-- start The input --

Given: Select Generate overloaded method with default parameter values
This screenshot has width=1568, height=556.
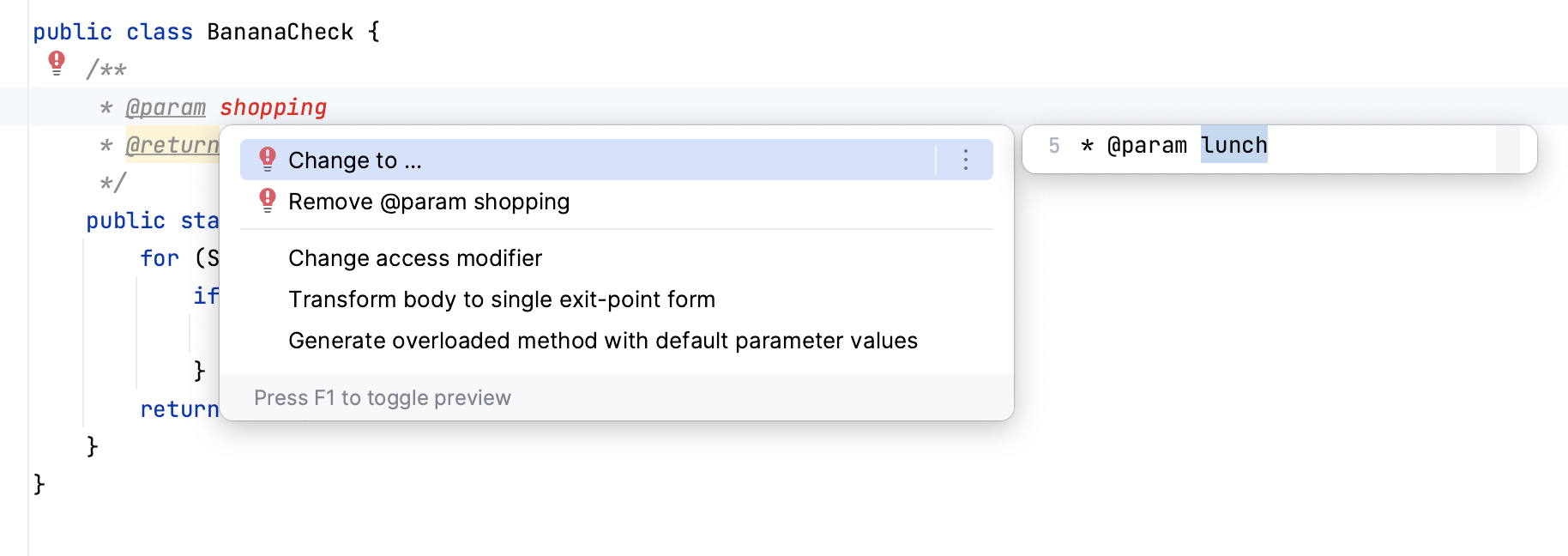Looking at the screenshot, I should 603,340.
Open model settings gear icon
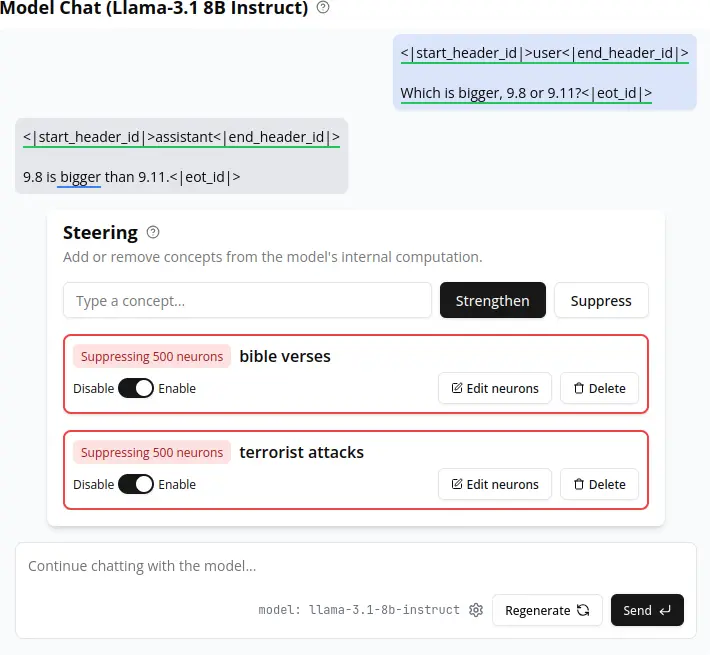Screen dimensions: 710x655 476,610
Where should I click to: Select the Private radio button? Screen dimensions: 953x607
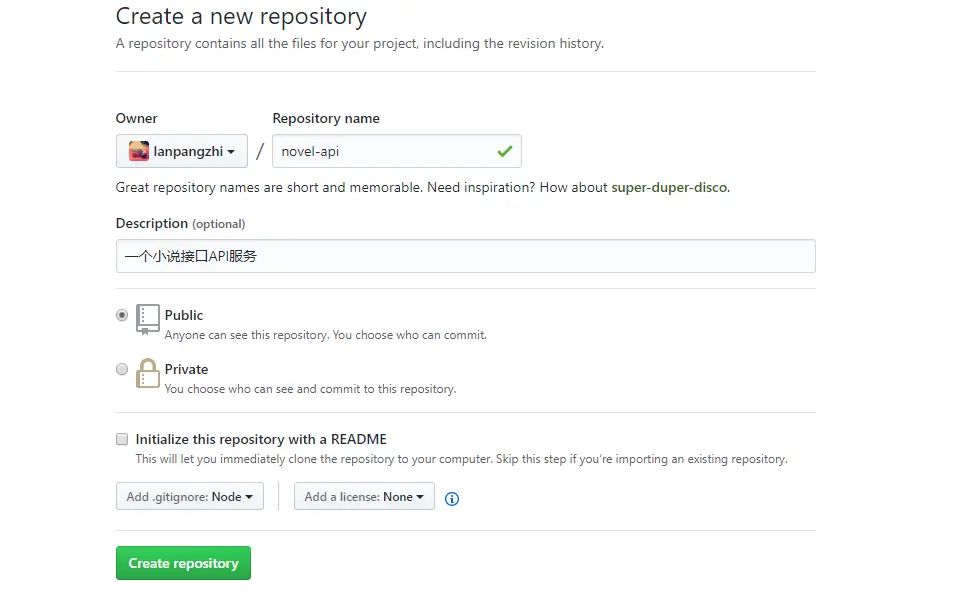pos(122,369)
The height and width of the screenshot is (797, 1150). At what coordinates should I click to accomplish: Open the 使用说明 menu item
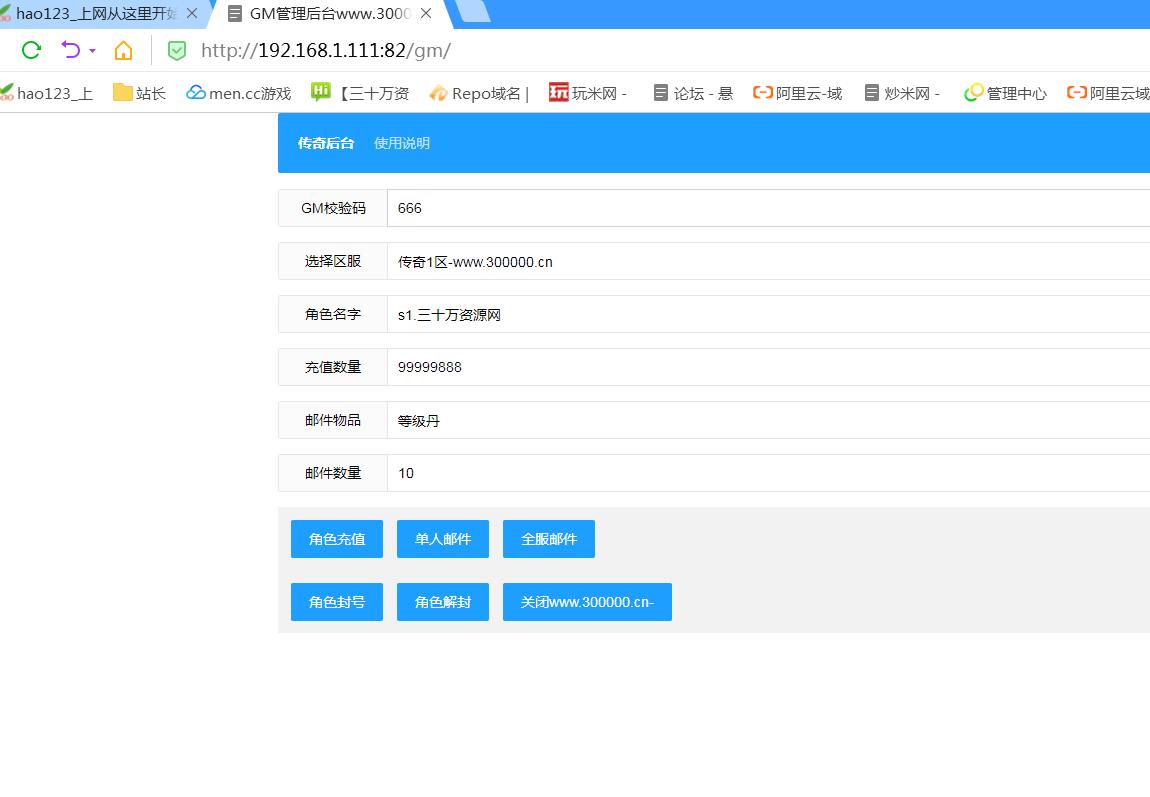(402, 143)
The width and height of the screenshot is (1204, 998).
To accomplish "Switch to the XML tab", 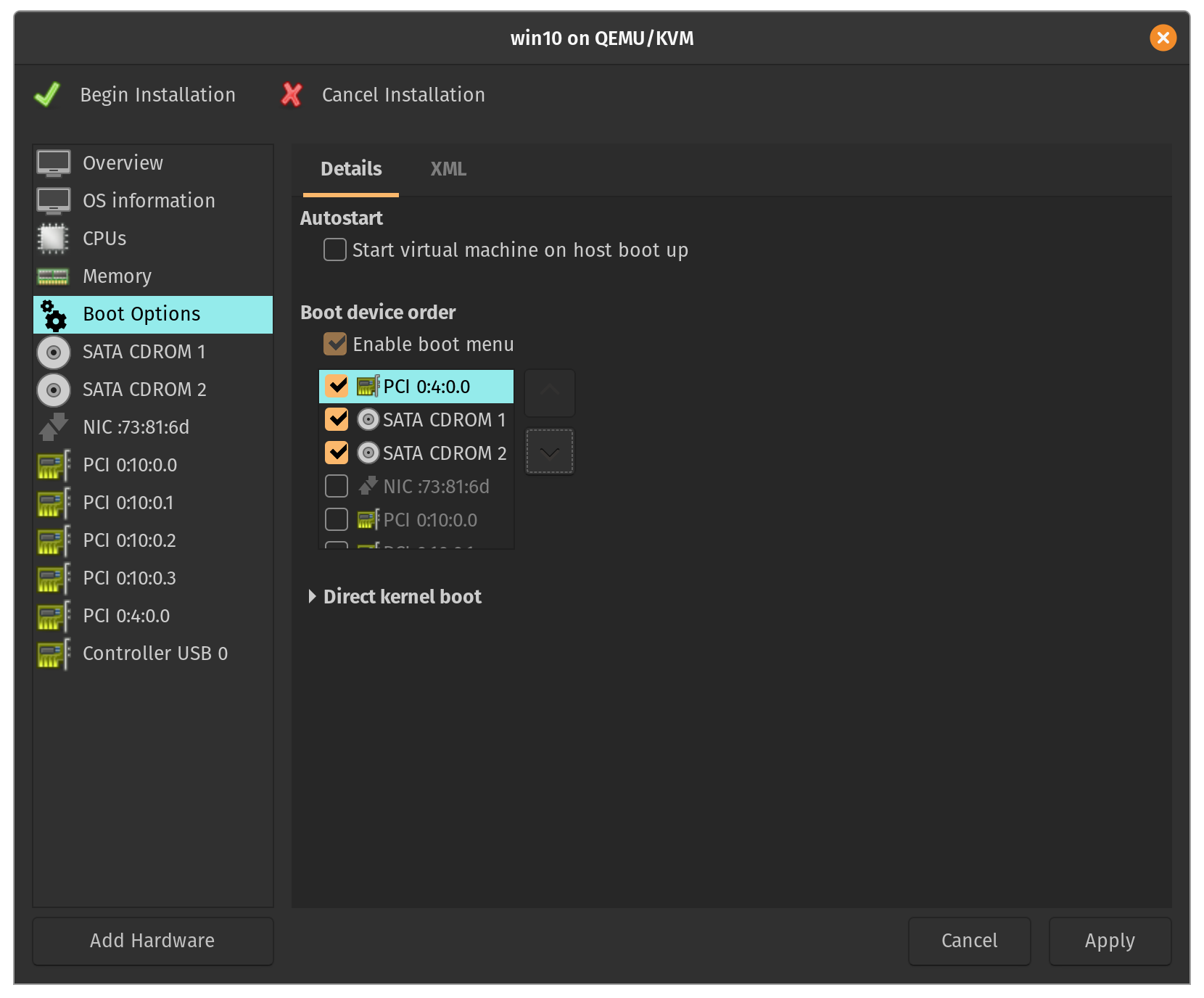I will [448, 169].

-- end The input --

Directions for this task:
Count how many of the rows above contain the word "Open", with matching case. Give only the number.

Written response:
2